One_and_Done wrote:penbeast0 wrote:With all due respect, when did 90s Webber ever have the right attitude? There's a reason Washington finally dumped him for an end of career Mitch Richmond and the bad contract of Otis Thorpe and it wasn't his talent.
With all respect due, I disagree. Have you ever worked in an office and decided your secretary Bob will never grow into something more? Webber was a young man who, like most people, has the capacity to change, and it's a failure of imagination to say otherwise. Webber just grew up in the wrong time. He was spoiled in AAU and booster run college programs, then went to terribly run NBA franchises who didn't know how to deal with him, and tended to play him out of position. Teams were also in the middle of the first player empowerment era. In some ways player empowernent is bad today, but in alot of ways it was worse back then. Webber was never held to account, and was told he had to play a certain way to get fame and money. In today's game attitudes like Ben Simmons aren't sustainable, and you get fame and money for playing the right way more than anything else.
In today's NBA he probably goes to G-League ignite, is taught how to.play right, and is brought along in a system that optimises what he does best once he gets to the NBA. Webber won't have to worry about getting beat up in the post in today's game nearly as much either.
I agree that Webber's game is more suited to today's league rather than back when power forwards were expected to bang in the post except for one small detail, he was never a good shooter with a career 3 pt % under .300 and a career FT % under 65%. He was always a great athlete and expected to be a superstar with his size/quickness/jumping numbers and his flashy passing game but he never took any aspect of his game, even playmaking, and really worked on it.
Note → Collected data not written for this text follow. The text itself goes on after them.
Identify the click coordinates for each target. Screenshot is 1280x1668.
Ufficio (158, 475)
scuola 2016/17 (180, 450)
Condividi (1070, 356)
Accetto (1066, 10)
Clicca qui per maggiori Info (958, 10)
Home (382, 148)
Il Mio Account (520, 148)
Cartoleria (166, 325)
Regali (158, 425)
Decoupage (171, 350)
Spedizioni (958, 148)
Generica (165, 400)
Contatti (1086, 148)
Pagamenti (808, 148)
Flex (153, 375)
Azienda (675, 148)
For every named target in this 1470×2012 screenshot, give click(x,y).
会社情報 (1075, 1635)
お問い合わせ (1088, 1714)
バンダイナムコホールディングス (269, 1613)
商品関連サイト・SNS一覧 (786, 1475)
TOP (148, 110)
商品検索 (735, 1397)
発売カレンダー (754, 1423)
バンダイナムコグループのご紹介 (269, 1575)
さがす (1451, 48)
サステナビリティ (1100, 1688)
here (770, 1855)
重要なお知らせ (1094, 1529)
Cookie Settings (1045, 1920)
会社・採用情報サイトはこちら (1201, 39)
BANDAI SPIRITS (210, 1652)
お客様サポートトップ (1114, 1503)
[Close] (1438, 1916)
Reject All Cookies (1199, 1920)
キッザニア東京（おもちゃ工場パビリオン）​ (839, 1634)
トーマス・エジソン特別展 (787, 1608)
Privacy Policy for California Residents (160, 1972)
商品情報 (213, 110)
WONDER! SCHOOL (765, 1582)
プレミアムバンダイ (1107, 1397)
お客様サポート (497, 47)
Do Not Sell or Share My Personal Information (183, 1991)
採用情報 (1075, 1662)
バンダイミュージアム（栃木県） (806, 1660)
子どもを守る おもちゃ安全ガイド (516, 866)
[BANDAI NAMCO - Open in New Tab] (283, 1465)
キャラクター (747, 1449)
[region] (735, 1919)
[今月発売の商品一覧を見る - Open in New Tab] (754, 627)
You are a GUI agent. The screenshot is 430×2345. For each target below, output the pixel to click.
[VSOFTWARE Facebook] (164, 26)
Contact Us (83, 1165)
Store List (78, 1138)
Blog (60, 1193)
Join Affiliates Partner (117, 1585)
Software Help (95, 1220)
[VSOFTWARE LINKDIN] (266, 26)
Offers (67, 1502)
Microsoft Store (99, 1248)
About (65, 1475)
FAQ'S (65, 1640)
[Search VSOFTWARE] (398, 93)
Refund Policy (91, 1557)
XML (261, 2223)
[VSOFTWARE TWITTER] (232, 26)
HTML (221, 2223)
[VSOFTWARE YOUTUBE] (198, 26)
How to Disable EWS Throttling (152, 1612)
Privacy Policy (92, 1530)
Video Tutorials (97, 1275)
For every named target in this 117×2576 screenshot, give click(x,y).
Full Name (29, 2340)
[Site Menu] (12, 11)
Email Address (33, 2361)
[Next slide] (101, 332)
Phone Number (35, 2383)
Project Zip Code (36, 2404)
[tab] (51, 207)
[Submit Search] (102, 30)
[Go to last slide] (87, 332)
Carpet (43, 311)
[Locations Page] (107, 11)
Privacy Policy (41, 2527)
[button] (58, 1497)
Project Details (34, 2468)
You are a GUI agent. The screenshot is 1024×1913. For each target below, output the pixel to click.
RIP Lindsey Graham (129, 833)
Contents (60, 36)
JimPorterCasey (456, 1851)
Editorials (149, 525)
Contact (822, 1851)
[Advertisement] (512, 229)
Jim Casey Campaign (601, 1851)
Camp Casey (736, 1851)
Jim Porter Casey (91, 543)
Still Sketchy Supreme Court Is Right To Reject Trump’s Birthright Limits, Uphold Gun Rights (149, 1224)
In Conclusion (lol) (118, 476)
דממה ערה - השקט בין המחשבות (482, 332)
He just lived off his natural talent for as long as the big checks came in.
I don't think Webber never changed, I think he did mature in Sacramento over his years in Washington. Yes, if you put him in an ideal system with an ideal coach he would be better; so would every player in NBA history, possibly even Tim Duncan, but the basics of his personality would still be the same. However, the greats have this burning desire to be their best, Webber didn't.
I think you overrate the Ignite system as well. Of their guys who were supposed to be potential stars, Jalen Green looks very good, Jaden Hardy looks like he might be good, Kuminga has not lived up to his potential, Dyson had a mediocre rookie year for a top 10 pick, and Todd and Nix were waived. About what you'd expect from a random sampling of guys with their HS reputations. I like the Ignite because it gets at least a few of the fake students who never planned to go to class and get a degree out of the college system and into the pros instead but it's been a pretty mediocre developmental base.
Oh, and if Ben Simmons isn't today's game, what game is he? I mean, really?